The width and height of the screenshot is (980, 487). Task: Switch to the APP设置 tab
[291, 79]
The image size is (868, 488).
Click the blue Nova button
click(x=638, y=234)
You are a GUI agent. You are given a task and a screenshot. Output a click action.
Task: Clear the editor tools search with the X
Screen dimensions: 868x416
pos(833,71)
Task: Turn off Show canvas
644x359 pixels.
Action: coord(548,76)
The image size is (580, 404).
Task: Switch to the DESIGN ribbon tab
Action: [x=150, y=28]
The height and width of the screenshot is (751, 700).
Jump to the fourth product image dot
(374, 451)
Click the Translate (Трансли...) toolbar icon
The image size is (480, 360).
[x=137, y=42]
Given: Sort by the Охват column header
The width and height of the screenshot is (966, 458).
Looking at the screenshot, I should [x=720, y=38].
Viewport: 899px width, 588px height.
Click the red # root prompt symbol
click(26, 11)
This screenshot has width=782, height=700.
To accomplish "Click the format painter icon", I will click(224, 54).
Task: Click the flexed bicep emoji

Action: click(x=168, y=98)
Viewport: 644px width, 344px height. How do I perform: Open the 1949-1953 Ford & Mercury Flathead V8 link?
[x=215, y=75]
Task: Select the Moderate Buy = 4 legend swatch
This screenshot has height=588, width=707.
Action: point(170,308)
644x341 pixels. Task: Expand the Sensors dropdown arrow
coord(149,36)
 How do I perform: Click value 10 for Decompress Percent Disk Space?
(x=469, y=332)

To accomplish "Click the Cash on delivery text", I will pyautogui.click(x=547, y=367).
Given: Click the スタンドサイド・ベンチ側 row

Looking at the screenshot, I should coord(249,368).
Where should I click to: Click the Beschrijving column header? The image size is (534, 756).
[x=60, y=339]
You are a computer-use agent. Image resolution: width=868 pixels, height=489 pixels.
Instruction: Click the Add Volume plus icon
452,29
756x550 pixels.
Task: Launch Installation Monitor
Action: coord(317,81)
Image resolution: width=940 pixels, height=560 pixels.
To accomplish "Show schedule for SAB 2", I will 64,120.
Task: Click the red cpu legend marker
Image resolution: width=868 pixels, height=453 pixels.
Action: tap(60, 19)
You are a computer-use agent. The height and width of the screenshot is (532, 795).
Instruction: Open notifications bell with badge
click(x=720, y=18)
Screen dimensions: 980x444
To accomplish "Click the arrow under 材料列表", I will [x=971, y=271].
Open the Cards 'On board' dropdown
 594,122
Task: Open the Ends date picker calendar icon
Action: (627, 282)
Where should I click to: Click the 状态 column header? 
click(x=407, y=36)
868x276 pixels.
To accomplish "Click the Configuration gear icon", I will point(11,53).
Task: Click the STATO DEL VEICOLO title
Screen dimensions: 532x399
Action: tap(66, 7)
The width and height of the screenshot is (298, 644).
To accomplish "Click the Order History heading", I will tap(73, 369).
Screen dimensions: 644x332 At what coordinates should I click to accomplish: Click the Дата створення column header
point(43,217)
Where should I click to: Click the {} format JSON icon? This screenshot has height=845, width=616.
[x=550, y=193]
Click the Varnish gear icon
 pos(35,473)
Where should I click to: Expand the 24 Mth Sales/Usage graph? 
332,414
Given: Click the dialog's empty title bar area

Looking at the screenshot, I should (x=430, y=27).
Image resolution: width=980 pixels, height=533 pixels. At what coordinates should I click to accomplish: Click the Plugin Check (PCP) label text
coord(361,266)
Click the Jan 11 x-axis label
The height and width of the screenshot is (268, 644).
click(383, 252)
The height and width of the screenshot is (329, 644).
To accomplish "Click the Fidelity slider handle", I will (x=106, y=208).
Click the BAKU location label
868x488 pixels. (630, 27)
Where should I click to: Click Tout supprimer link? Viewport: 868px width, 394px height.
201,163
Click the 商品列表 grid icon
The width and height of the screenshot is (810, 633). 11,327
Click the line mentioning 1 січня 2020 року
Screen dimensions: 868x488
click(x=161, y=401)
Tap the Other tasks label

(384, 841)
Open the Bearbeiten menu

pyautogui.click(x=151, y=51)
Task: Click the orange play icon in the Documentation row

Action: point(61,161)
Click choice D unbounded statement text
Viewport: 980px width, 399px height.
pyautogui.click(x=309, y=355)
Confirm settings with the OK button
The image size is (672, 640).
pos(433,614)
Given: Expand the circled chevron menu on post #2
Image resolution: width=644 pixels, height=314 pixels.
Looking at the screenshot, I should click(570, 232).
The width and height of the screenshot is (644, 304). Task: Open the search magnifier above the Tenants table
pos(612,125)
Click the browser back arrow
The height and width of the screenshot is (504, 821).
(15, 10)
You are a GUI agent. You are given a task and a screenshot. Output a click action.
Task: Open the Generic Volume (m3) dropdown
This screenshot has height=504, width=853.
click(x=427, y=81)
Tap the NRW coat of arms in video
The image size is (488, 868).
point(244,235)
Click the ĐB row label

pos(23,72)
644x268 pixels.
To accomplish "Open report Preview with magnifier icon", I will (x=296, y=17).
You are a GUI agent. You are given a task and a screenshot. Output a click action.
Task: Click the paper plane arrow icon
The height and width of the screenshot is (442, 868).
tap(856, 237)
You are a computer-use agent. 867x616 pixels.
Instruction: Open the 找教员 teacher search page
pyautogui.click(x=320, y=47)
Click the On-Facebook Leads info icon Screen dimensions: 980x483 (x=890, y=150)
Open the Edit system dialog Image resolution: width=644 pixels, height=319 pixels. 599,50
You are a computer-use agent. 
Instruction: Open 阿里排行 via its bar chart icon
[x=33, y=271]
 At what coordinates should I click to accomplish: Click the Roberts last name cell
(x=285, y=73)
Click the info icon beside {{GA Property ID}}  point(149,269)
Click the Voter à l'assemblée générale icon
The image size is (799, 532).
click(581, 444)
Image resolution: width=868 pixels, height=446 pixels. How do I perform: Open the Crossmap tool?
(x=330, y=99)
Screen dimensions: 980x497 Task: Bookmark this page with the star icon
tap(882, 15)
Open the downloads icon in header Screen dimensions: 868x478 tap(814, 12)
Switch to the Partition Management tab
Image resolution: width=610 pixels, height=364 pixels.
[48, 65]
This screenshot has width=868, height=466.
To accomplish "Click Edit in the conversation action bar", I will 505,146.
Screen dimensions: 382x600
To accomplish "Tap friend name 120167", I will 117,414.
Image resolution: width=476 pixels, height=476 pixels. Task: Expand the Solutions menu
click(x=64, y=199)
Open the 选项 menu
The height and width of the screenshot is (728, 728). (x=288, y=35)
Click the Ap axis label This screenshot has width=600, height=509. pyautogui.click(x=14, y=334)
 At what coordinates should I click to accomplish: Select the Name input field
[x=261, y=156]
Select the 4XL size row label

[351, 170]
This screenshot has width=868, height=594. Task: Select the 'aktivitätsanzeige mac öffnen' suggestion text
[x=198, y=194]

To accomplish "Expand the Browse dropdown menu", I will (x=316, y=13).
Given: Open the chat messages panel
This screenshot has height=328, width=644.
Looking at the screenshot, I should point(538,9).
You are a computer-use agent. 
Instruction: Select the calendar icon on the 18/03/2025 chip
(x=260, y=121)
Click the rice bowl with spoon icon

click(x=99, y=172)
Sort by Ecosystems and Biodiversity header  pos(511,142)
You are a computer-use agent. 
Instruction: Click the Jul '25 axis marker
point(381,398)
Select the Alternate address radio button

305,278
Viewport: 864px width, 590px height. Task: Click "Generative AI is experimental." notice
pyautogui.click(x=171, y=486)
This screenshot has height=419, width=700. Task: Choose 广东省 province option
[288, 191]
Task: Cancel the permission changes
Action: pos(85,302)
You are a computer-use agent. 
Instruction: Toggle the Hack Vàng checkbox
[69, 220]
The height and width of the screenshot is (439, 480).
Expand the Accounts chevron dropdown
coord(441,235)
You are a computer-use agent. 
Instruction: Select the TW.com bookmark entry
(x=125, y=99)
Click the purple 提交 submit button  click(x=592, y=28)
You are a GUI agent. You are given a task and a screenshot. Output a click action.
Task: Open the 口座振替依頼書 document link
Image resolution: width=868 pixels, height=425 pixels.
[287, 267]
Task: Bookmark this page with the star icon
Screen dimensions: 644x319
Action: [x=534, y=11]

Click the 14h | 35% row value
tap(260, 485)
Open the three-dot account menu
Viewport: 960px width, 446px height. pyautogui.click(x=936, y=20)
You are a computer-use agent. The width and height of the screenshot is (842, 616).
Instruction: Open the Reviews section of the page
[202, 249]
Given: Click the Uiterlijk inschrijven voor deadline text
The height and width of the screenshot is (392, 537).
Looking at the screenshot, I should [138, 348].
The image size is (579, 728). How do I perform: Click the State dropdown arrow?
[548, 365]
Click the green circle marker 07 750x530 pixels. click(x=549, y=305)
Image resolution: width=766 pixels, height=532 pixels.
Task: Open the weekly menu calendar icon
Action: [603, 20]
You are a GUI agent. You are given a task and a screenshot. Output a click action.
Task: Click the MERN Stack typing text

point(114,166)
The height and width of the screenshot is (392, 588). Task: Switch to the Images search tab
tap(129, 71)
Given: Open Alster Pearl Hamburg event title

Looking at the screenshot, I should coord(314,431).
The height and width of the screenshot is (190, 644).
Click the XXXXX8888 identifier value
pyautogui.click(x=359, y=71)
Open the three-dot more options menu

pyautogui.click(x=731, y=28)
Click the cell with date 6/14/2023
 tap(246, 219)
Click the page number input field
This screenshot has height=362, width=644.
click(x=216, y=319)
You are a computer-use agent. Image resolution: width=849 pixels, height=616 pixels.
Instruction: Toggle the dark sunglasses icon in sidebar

● What you will do
For each line above that contains the word "Show", make a copy.

● Response area
Task: Turn off Show canvas
To accomplish "Show schedule for SAB 2", I will 64,120.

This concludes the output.